Necropolis - La città dei morti (2014): Perdita Weeks

 

Un horror che parte con queste pretese senza arrivare a spiegare la sua storia con logiche precise (perché, pur parlando di luogo soprannaturale, siamo costretti ad affrontare il nostro passato?) è un horror che ha capito cos'è la paura. E' quella tensione e quell'insofferenza per l'inverosimile e l'inspiegabile che si vive di fronte alla claustrofobia, agli spazi stretti, a ciò che si nasconde dietro l'angolo, a ciò che l'occhio del personaggi (della mdp) non riesce a vedere ma si sente e ti perfora i timpani. Ad un horror oggi basterebbe questo presupposto per assumere già un ruolo fondamentale nella storia del cinema di paura, ma a Dowdle non basta, e non solo riesce a presentare discretamente i protagonisti a inizio film, quando la protagonista riesce a trovare l'appoggio di un gruppo di conoscitori delle catacombe e non di un suo amico esperto di aramaico che però sarà costretto a scendere pure lui; ma si inoltra anche in un intreccio che cura sia l'aspetto oggettivo del terribile luogo in cui i protagonisti si trovano, un mondo sotterraneo che assomiglia sempre di più all'inferno, che l'aspetto soggettivo, ovvero una sequela di apparizioni legate indissolubilmente alla memoria dei personaggi, e dunque un compromesso perfetto fra paura e introspezione psicologica, trama e individui che quella trama la "vivono" nella finzione filmica. Che sia un percorso di espiazione dei propri sensi di colpa è evidente, meno evidente è come Dowdle sia riuscito a renderlo credibile associandolo alla ricerca della pietra filosofale e alla discesa negli inferi delle anime dannate, le cui consuete apparizioni a fine film (con quel terribile mostro antropomorfico tanto simile alla Morte) rimangono inevitabilmente impresse, che facciano paura o meno.

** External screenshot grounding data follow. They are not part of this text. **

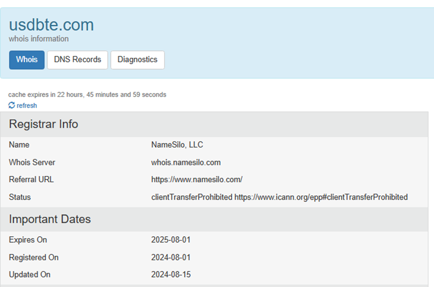Click the Expires On date 2025-08-01
Image resolution: width=434 pixels, height=287 pixels.
(171, 240)
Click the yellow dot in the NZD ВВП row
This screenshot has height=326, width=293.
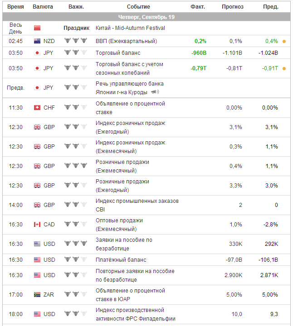pos(284,41)
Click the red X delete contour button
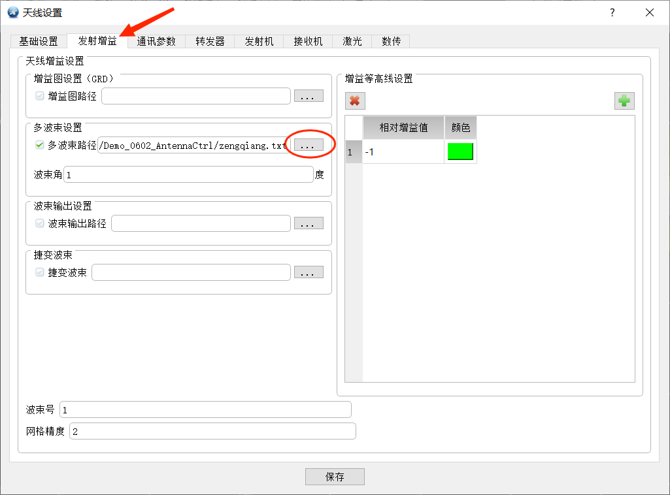Viewport: 670px width, 495px height. click(355, 101)
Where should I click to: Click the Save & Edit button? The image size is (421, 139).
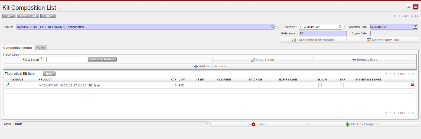[x=28, y=16]
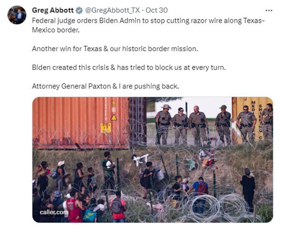
Task: Open the Greg Abbott display name link
Action: click(x=53, y=10)
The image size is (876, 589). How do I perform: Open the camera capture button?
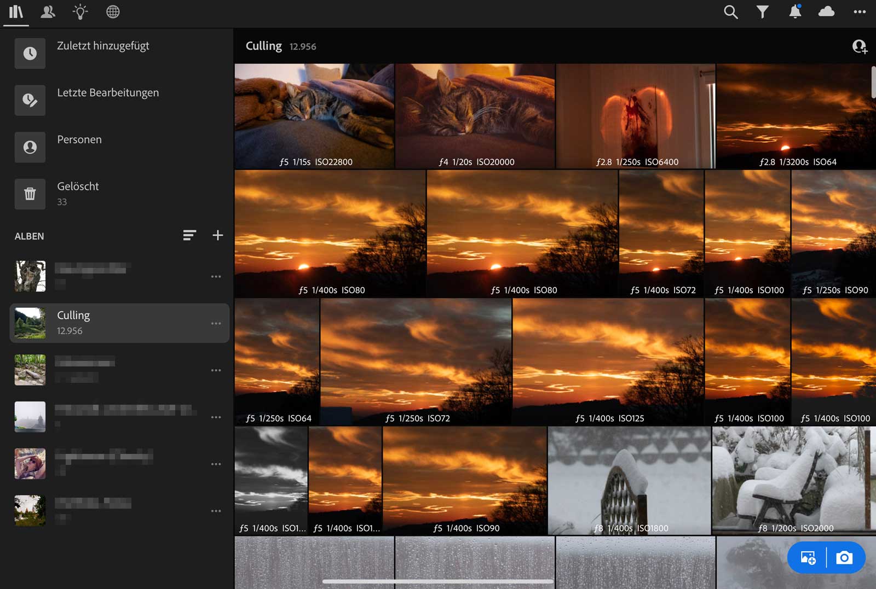tap(844, 557)

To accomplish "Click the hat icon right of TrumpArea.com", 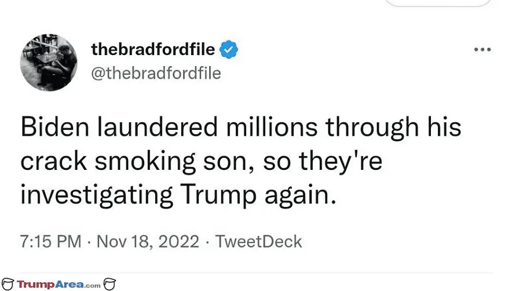I will click(x=109, y=284).

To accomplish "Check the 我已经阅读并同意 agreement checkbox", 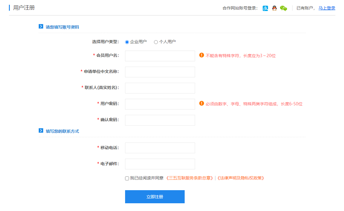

Insomma un mondo, quello sotterraneo, che va di pari passo con i protagonisti (basta vedere il momento in cui la protagonista riporta il manufatto trovato al suo posto, e poi si vede allo specchio: la trasmissione di un grande potere, una nuova consapevolezza da portare all'esterno).

 

scena

Necropolis - La città dei morti (2014): scena

scena

Necropolis - La città dei morti (2014): scena

Edwin Hodge

Necropolis - La città dei morti (2014): Edwin Hodge

 

Quindi Necropolis affascina per la sua evidente contemporaneità ma anche per la sua struttura sorprendentemente classica ma ibrida, ricca di tensione e di attese, fino alla lenta decimazione dei componenti del gruppo, che avremmo potuto aspettarci si riducesse a un finale orribilmente banale e stravisto, con la morte di tutti i personaggi, ma che invece Dowdle propone come ciliegina sulla torta. Un finale estremamente semplice e praticamente perfetto, in cui all'accrescersi della paura accresce anche uno stato di profondo benessere (cinefilo). Così accuse all'inverosimiglianza della trama e addossamenti di colpe allo stile mockumentarystico lasciano il tempo che trovano, e rivelano come lo spettatore esca davvero confuso, quando un POV con aspettative trash si rivela un piccolo capolavoro solo un po' più complesso del solito.